• [Activity] What is needed here is an exact copy of all the records below.
+---+
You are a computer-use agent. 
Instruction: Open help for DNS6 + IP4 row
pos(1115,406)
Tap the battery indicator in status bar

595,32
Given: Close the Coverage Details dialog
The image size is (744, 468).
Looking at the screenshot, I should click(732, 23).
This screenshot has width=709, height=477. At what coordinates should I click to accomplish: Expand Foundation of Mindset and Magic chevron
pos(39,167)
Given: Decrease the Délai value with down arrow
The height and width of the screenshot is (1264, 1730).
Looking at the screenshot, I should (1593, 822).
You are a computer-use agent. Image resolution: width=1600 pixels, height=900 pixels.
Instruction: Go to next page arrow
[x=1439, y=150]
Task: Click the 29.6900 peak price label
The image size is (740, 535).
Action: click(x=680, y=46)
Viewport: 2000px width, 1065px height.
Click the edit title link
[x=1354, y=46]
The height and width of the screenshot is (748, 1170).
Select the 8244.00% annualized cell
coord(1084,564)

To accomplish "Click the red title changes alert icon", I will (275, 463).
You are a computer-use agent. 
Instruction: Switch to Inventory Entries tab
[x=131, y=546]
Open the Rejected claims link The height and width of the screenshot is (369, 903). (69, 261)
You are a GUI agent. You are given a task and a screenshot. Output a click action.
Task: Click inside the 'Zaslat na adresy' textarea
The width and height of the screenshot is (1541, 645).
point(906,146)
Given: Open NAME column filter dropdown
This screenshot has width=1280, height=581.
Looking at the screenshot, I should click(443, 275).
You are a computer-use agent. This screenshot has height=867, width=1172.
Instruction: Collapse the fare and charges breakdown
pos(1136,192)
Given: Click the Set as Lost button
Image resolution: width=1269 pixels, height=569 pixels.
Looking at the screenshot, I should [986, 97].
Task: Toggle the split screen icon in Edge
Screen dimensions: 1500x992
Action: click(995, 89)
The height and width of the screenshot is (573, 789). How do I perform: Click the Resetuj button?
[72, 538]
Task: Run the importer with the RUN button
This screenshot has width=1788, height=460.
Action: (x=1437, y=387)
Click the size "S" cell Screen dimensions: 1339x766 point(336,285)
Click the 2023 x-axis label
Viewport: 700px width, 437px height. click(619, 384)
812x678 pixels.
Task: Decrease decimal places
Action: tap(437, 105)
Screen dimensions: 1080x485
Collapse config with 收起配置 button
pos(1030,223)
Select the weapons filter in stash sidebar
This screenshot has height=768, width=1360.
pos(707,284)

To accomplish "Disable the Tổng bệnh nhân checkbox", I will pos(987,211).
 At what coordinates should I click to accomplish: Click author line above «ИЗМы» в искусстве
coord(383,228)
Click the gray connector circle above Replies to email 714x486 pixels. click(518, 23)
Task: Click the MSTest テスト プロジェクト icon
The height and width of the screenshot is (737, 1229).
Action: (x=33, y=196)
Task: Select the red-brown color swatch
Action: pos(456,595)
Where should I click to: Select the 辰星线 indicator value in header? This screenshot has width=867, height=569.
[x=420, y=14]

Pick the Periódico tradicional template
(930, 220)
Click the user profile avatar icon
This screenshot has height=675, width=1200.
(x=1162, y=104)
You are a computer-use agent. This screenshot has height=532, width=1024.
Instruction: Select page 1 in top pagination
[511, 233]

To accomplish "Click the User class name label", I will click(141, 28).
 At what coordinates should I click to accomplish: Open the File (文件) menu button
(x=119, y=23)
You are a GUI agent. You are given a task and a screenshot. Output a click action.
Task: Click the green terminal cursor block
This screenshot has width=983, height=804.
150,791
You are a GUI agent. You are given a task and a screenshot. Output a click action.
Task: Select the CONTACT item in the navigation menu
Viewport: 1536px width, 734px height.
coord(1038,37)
+---+
• [Completed exercise]
You are a computer-use agent. 
Instruction: Open help for DNS6 + IP4 row
pos(1115,406)
Tap the battery indicator in status bar

595,32
Given: Close the Coverage Details dialog
The image size is (744, 468).
Looking at the screenshot, I should click(732, 23).
This screenshot has width=709, height=477. At what coordinates should I click to accomplish: Expand Foundation of Mindset and Magic chevron
pos(39,167)
Given: Decrease the Délai value with down arrow
The height and width of the screenshot is (1264, 1730).
Looking at the screenshot, I should (1593, 822).
You are a computer-use agent. Image resolution: width=1600 pixels, height=900 pixels.
Instruction: Go to next page arrow
[x=1439, y=150]
Task: Click the 29.6900 peak price label
The image size is (740, 535).
Action: click(x=680, y=46)
Viewport: 2000px width, 1065px height.
Click the edit title link
[x=1354, y=46]
The height and width of the screenshot is (748, 1170).
Select the 8244.00% annualized cell
coord(1084,564)

To accomplish "Click the red title changes alert icon", I will (275, 463).
You are a computer-use agent. 
Instruction: Switch to Inventory Entries tab
[x=131, y=546]
Open the Rejected claims link The height and width of the screenshot is (369, 903). (69, 261)
You are a GUI agent. You are given a task and a screenshot. Output a click action.
Task: Click inside the 'Zaslat na adresy' textarea
The width and height of the screenshot is (1541, 645).
point(906,146)
Given: Open NAME column filter dropdown
This screenshot has width=1280, height=581.
Looking at the screenshot, I should click(443, 275).
You are a computer-use agent. This screenshot has height=867, width=1172.
Instruction: Collapse the fare and charges breakdown
pos(1136,192)
Given: Click the Set as Lost button
Image resolution: width=1269 pixels, height=569 pixels.
Looking at the screenshot, I should [986, 97].
Task: Toggle the split screen icon in Edge
Screen dimensions: 1500x992
Action: click(995, 89)
The height and width of the screenshot is (573, 789). How do I perform: Click the Resetuj button?
[72, 538]
Task: Run the importer with the RUN button
This screenshot has width=1788, height=460.
Action: (x=1437, y=387)
Click the size "S" cell Screen dimensions: 1339x766 point(336,285)
Click the 2023 x-axis label
Viewport: 700px width, 437px height. click(619, 384)
812x678 pixels.
Task: Decrease decimal places
Action: tap(437, 105)
Screen dimensions: 1080x485
Collapse config with 收起配置 button
pos(1030,223)
Select the weapons filter in stash sidebar
This screenshot has height=768, width=1360.
pos(707,284)

To accomplish "Disable the Tổng bệnh nhân checkbox", I will pos(987,211).
 At what coordinates should I click to accomplish: Click author line above «ИЗМы» в искусстве
coord(383,228)
Click the gray connector circle above Replies to email 714x486 pixels. click(518, 23)
Task: Click the MSTest テスト プロジェクト icon
The height and width of the screenshot is (737, 1229).
Action: (x=33, y=196)
Task: Select the red-brown color swatch
Action: pos(456,595)
Where should I click to: Select the 辰星线 indicator value in header? This screenshot has width=867, height=569.
[x=420, y=14]

Pick the Periódico tradicional template
(930, 220)
Click the user profile avatar icon
This screenshot has height=675, width=1200.
(x=1162, y=104)
You are a computer-use agent. This screenshot has height=532, width=1024.
Instruction: Select page 1 in top pagination
[511, 233]

To accomplish "Click the User class name label", I will click(141, 28).
 At what coordinates should I click to accomplish: Open the File (文件) menu button
(x=119, y=23)
You are a GUI agent. You are given a task and a screenshot. Output a click action.
Task: Click the green terminal cursor block
This screenshot has width=983, height=804.
150,791
You are a GUI agent. You are given a task and a screenshot. Output a click action.
Task: Select the CONTACT item in the navigation menu
Viewport: 1536px width, 734px height.
coord(1038,37)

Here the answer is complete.